We discussed the class, a hybrid, where part is in the traditional classroom and part online. She needed her usual reassurance that she knew the next assignment and was I really combining newspapers and magazines when I discuss websites next week. It wasn’t in the book, so did she understand correctly that I was discussing websites.
We moved to the Egyptian Revolution and she didn’t really know what to do. She always reads The New York Times, but I had told her to expand her information seeking. So, she went to Google. Google is her favorite and she talks often of trying to find something on Google. Now, she was depressed. She put “Egyptian Revolution” into Google and found so much she didn’t know what to do. She was confused. How did she know what to read?
I suggested she stick with a few websites and gave her four or five to use over the weekend. She politely repeated each after me, then asked if this was right.

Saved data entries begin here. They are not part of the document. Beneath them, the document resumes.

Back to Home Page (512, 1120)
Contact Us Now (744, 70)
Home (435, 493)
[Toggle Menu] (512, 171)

Her big question: “couldn’t this happen to President Obama, just like Mubarak?” To her, the people overthrowing the leader is tantamount to a coup, revolution and absolute chaos all rolled into one. I told her no, that our Constitution would protect from that. That we have a way to protect our government from being overthrown. She took this in slowly, nodding in understanding, but then, “I don’t know. Can you explain, if you don’t mind, what is a Republican and what is a Democrat?”
That’s a tough one. How do I explain a political process in total disarray, but still works? I explained the left, the right, liberal, conservative, big business, big government and people of all types. Once again, she nodded slowly, then, “But, this Tea Party? Where do they belong?”

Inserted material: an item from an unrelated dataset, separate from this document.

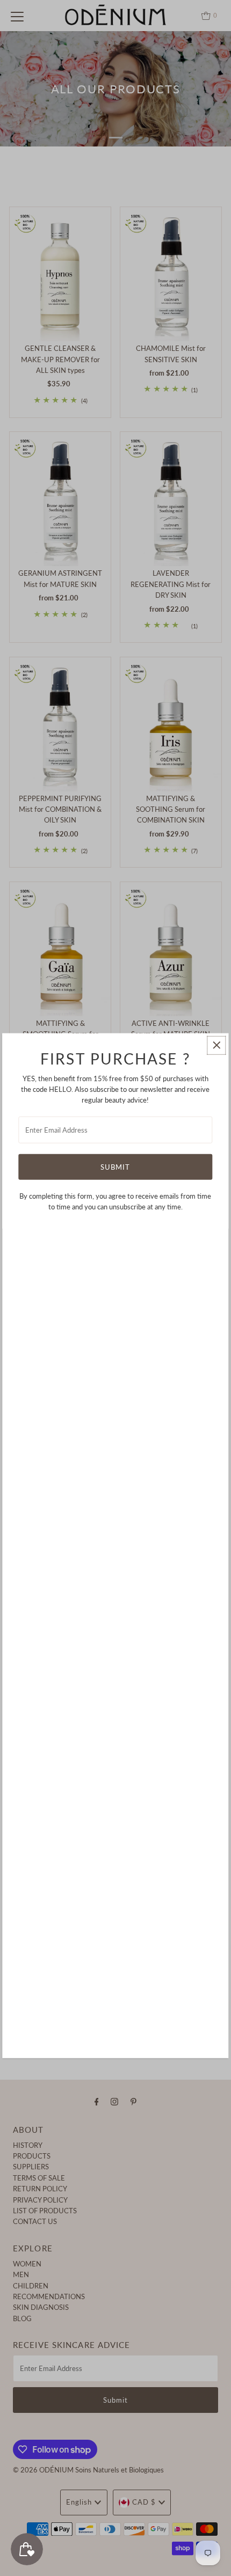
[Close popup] (216, 1045)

Good question. So, we discussed the 2008 election, the 2010 mid-year elections, and what people thought they wanted. “Ah, the mid-year elections! Didn’t President Obama lose the election? He’s a Republican, no?”
Snow had read of people in Florida against everyone having healthcare. It was totally beyond her comprehension why people would pay for healthcare and not agree for all Americans to have it. I tried to explain the Federal government versus the states, but, I had myself confused and no, I don’t understand why old people in Florida don’t want healthcare. “This Medicare? You mean people get it free, but don’t want it?”
But, her real question was just like any student – what to do when she leaves. She has one more year, including her internship, before she graduates from her Chinese university. Soon, her department head will assign where the students will go for their internships.
She said “I thought newspaper, because everyone reads newspaper, but now you tell me it’s not doing good. Maybe China has more readers, but my father knows someone in the big newspaper in the country, so I talked with her and she said no to newspaper. It is very scary.”
I suggested radio, but, according to Snow, radio is not important in China. “When people stand there for the bus or, how do you say, subway, they read newspapers.”
I asked what her family did at home. “Oh, my mother has lots of DVDs. We listen to music.”
“Do people in China ride a bus or subway to work or do they drive?”
“Oh, no, we don’t drive. It makes congestion. But if people in United States don’t ride the bus or train, how do you get to work?”
Most of us drive alone, I told her. “Oh, then you have lots of congestion! Especially in that Drive Time.” She hasn’t been to Atlanta, yet.
“So I think I’ll go with wire service. They are big. What do they do?”
Finally, “I need to go now, but I don’t understand why United States doesn’t read newspaper. We all like the United States in China. I read The New York Times, the Washington Post, the Los Angeles Times before I come here. But, then you tell us in class about this USA Today. It is a National newspaper you say? Why is it national? But, isn’t The New York Times international? Doesn’t it have international paper? What is it called? The United? England? Oh, United Kingdom. We like United States in China. Why don’t people watch TV news in United States as much?”